Task instructions -
Copy these rows exactly as they appear, line for line.

--

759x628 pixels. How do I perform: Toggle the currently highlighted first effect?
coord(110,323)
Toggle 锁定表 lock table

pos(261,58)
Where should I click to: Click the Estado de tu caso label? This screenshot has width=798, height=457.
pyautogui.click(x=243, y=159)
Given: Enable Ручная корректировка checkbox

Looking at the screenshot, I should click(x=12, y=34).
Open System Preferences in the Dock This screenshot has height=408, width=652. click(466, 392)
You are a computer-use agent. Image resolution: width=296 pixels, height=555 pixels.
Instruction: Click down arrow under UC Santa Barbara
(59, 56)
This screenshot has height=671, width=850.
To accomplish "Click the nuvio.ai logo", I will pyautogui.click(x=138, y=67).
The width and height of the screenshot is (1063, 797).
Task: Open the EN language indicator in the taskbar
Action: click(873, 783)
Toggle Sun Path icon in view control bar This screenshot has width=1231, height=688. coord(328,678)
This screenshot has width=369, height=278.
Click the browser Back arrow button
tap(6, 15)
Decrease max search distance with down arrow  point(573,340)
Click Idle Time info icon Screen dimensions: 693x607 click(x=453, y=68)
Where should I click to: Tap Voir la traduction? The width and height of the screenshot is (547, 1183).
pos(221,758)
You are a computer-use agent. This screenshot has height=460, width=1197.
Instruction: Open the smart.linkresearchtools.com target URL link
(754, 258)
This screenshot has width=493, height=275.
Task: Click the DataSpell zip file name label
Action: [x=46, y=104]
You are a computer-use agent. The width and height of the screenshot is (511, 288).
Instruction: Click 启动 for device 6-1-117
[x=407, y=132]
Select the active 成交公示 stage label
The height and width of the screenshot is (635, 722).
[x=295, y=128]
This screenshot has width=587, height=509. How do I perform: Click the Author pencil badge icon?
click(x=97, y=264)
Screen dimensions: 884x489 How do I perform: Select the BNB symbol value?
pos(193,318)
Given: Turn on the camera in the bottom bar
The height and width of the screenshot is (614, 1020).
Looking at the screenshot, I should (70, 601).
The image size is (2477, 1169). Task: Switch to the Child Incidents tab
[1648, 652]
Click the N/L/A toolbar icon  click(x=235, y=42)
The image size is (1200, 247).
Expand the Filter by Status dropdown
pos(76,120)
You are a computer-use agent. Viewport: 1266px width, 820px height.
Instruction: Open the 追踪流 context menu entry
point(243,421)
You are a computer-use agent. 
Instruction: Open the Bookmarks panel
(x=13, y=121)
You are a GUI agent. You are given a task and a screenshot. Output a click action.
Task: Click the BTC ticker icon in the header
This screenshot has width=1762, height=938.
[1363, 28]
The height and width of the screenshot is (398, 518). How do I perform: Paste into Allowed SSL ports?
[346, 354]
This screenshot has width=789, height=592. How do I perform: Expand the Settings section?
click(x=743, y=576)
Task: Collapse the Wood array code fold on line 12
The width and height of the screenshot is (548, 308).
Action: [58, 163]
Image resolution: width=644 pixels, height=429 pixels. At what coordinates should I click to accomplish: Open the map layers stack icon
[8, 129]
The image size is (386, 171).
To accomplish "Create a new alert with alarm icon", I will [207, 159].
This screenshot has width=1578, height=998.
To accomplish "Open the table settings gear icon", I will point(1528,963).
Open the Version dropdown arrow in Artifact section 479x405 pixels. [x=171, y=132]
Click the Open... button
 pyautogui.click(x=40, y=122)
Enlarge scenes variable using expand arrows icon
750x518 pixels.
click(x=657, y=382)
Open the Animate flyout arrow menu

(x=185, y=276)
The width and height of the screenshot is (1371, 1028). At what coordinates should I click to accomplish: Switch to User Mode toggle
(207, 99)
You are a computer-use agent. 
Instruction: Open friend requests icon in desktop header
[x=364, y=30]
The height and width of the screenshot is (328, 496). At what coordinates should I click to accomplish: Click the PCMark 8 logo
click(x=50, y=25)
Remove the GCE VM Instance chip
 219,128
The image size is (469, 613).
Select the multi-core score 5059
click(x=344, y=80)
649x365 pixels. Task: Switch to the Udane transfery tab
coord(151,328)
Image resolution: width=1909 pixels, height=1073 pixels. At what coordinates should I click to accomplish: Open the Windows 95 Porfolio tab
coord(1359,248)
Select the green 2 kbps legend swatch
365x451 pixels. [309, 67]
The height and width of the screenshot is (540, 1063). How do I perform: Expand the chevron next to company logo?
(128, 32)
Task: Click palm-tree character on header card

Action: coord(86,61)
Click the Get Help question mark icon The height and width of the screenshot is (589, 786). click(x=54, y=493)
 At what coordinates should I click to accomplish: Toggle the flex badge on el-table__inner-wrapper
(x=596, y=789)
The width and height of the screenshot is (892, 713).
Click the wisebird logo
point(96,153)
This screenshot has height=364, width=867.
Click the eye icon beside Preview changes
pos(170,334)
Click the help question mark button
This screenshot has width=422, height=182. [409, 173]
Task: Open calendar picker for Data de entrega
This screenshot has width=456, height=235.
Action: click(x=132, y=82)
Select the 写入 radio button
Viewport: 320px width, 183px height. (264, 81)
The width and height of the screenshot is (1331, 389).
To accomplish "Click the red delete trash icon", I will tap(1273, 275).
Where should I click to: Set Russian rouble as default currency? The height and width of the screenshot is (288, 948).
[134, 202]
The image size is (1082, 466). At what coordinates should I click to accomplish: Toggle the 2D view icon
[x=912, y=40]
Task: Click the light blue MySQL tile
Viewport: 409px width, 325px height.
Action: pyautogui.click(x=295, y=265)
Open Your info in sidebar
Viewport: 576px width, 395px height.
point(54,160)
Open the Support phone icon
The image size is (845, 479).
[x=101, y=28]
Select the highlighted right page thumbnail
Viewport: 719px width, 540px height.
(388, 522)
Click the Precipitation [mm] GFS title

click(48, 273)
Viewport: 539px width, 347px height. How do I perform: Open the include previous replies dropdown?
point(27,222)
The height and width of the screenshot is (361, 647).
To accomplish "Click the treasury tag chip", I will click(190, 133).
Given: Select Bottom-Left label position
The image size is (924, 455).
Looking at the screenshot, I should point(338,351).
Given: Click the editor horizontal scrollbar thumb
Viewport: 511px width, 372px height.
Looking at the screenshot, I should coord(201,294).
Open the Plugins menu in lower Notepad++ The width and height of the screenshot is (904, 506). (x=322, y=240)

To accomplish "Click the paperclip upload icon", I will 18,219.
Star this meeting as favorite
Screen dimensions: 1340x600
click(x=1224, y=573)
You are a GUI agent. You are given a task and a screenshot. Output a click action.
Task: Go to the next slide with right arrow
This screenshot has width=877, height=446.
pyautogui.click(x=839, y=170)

--

Written solution -
759x628 pixels. How do I perform: Toggle the currently highlighted first effect?
coord(110,323)
Toggle 锁定表 lock table

pos(261,58)
Where should I click to: Click the Estado de tu caso label? This screenshot has width=798, height=457.
pyautogui.click(x=243, y=159)
Given: Enable Ручная корректировка checkbox

Looking at the screenshot, I should click(x=12, y=34).
Open System Preferences in the Dock This screenshot has height=408, width=652. click(466, 392)
You are a computer-use agent. Image resolution: width=296 pixels, height=555 pixels.
Instruction: Click down arrow under UC Santa Barbara
(59, 56)
This screenshot has height=671, width=850.
To accomplish "Click the nuvio.ai logo", I will pyautogui.click(x=138, y=67).
The width and height of the screenshot is (1063, 797).
Task: Open the EN language indicator in the taskbar
Action: click(873, 783)
Toggle Sun Path icon in view control bar This screenshot has width=1231, height=688. coord(328,678)
This screenshot has width=369, height=278.
Click the browser Back arrow button
tap(6, 15)
Decrease max search distance with down arrow  point(573,340)
Click Idle Time info icon Screen dimensions: 693x607 click(x=453, y=68)
Where should I click to: Tap Voir la traduction? The width and height of the screenshot is (547, 1183).
pos(221,758)
You are a computer-use agent. This screenshot has height=460, width=1197.
Instruction: Open the smart.linkresearchtools.com target URL link
(754, 258)
This screenshot has width=493, height=275.
Task: Click the DataSpell zip file name label
Action: [x=46, y=104]
You are a computer-use agent. The width and height of the screenshot is (511, 288).
Instruction: Click 启动 for device 6-1-117
[x=407, y=132]
Select the active 成交公示 stage label
The height and width of the screenshot is (635, 722).
[x=295, y=128]
This screenshot has width=587, height=509. How do I perform: Click the Author pencil badge icon?
click(x=97, y=264)
Screen dimensions: 884x489 How do I perform: Select the BNB symbol value?
pos(193,318)
Given: Turn on the camera in the bottom bar
The height and width of the screenshot is (614, 1020).
Looking at the screenshot, I should (70, 601).
The image size is (2477, 1169). Task: Switch to the Child Incidents tab
[1648, 652]
Click the N/L/A toolbar icon  click(x=235, y=42)
The image size is (1200, 247).
Expand the Filter by Status dropdown
pos(76,120)
You are a computer-use agent. Viewport: 1266px width, 820px height.
Instruction: Open the 追踪流 context menu entry
point(243,421)
You are a computer-use agent. 
Instruction: Open the Bookmarks panel
(x=13, y=121)
You are a GUI agent. You are given a task and a screenshot. Output a click action.
Task: Click the BTC ticker icon in the header
This screenshot has width=1762, height=938.
[1363, 28]
The height and width of the screenshot is (398, 518). How do I perform: Paste into Allowed SSL ports?
[346, 354]
This screenshot has width=789, height=592. How do I perform: Expand the Settings section?
click(x=743, y=576)
Task: Collapse the Wood array code fold on line 12
The width and height of the screenshot is (548, 308).
Action: [58, 163]
Image resolution: width=644 pixels, height=429 pixels. At what coordinates should I click to accomplish: Open the map layers stack icon
[8, 129]
The image size is (386, 171).
To accomplish "Create a new alert with alarm icon", I will [207, 159].
This screenshot has width=1578, height=998.
To accomplish "Open the table settings gear icon", I will point(1528,963).
Open the Version dropdown arrow in Artifact section 479x405 pixels. [x=171, y=132]
Click the Open... button
 pyautogui.click(x=40, y=122)
Enlarge scenes variable using expand arrows icon
750x518 pixels.
click(x=657, y=382)
Open the Animate flyout arrow menu

(x=185, y=276)
The width and height of the screenshot is (1371, 1028). At what coordinates should I click to accomplish: Switch to User Mode toggle
(207, 99)
You are a computer-use agent. 
Instruction: Open friend requests icon in desktop header
[x=364, y=30]
The height and width of the screenshot is (328, 496). At what coordinates should I click to accomplish: Click the PCMark 8 logo
click(x=50, y=25)
Remove the GCE VM Instance chip
 219,128
The image size is (469, 613).
Select the multi-core score 5059
click(x=344, y=80)
649x365 pixels. Task: Switch to the Udane transfery tab
coord(151,328)
Image resolution: width=1909 pixels, height=1073 pixels. At what coordinates should I click to accomplish: Open the Windows 95 Porfolio tab
coord(1359,248)
Select the green 2 kbps legend swatch
365x451 pixels. [309, 67]
The height and width of the screenshot is (540, 1063). How do I perform: Expand the chevron next to company logo?
(128, 32)
Task: Click palm-tree character on header card

Action: coord(86,61)
Click the Get Help question mark icon The height and width of the screenshot is (589, 786). click(x=54, y=493)
 At what coordinates should I click to accomplish: Toggle the flex badge on el-table__inner-wrapper
(x=596, y=789)
The width and height of the screenshot is (892, 713).
Click the wisebird logo
point(96,153)
This screenshot has height=364, width=867.
Click the eye icon beside Preview changes
pos(170,334)
Click the help question mark button
This screenshot has width=422, height=182. [409, 173]
Task: Open calendar picker for Data de entrega
This screenshot has width=456, height=235.
Action: click(x=132, y=82)
Select the 写入 radio button
Viewport: 320px width, 183px height. (264, 81)
The width and height of the screenshot is (1331, 389).
To accomplish "Click the red delete trash icon", I will tap(1273, 275).
Where should I click to: Set Russian rouble as default currency? The height and width of the screenshot is (288, 948).
[134, 202]
The image size is (1082, 466). At what coordinates should I click to accomplish: Toggle the 2D view icon
[x=912, y=40]
Task: Click the light blue MySQL tile
Viewport: 409px width, 325px height.
Action: pyautogui.click(x=295, y=265)
Open Your info in sidebar
Viewport: 576px width, 395px height.
point(54,160)
Open the Support phone icon
The image size is (845, 479).
[x=101, y=28]
Select the highlighted right page thumbnail
Viewport: 719px width, 540px height.
(388, 522)
Click the Precipitation [mm] GFS title

click(48, 273)
Viewport: 539px width, 347px height. How do I perform: Open the include previous replies dropdown?
point(27,222)
The height and width of the screenshot is (361, 647).
To accomplish "Click the treasury tag chip", I will click(190, 133).
Given: Select Bottom-Left label position
The image size is (924, 455).
Looking at the screenshot, I should point(338,351).
Given: Click the editor horizontal scrollbar thumb
Viewport: 511px width, 372px height.
Looking at the screenshot, I should coord(201,294).
Open the Plugins menu in lower Notepad++ The width and height of the screenshot is (904, 506). (x=322, y=240)

To accomplish "Click the paperclip upload icon", I will 18,219.
Star this meeting as favorite
Screen dimensions: 1340x600
click(x=1224, y=573)
You are a GUI agent. You are given a task and a screenshot. Output a click action.
Task: Go to the next slide with right arrow
This screenshot has width=877, height=446.
pyautogui.click(x=839, y=170)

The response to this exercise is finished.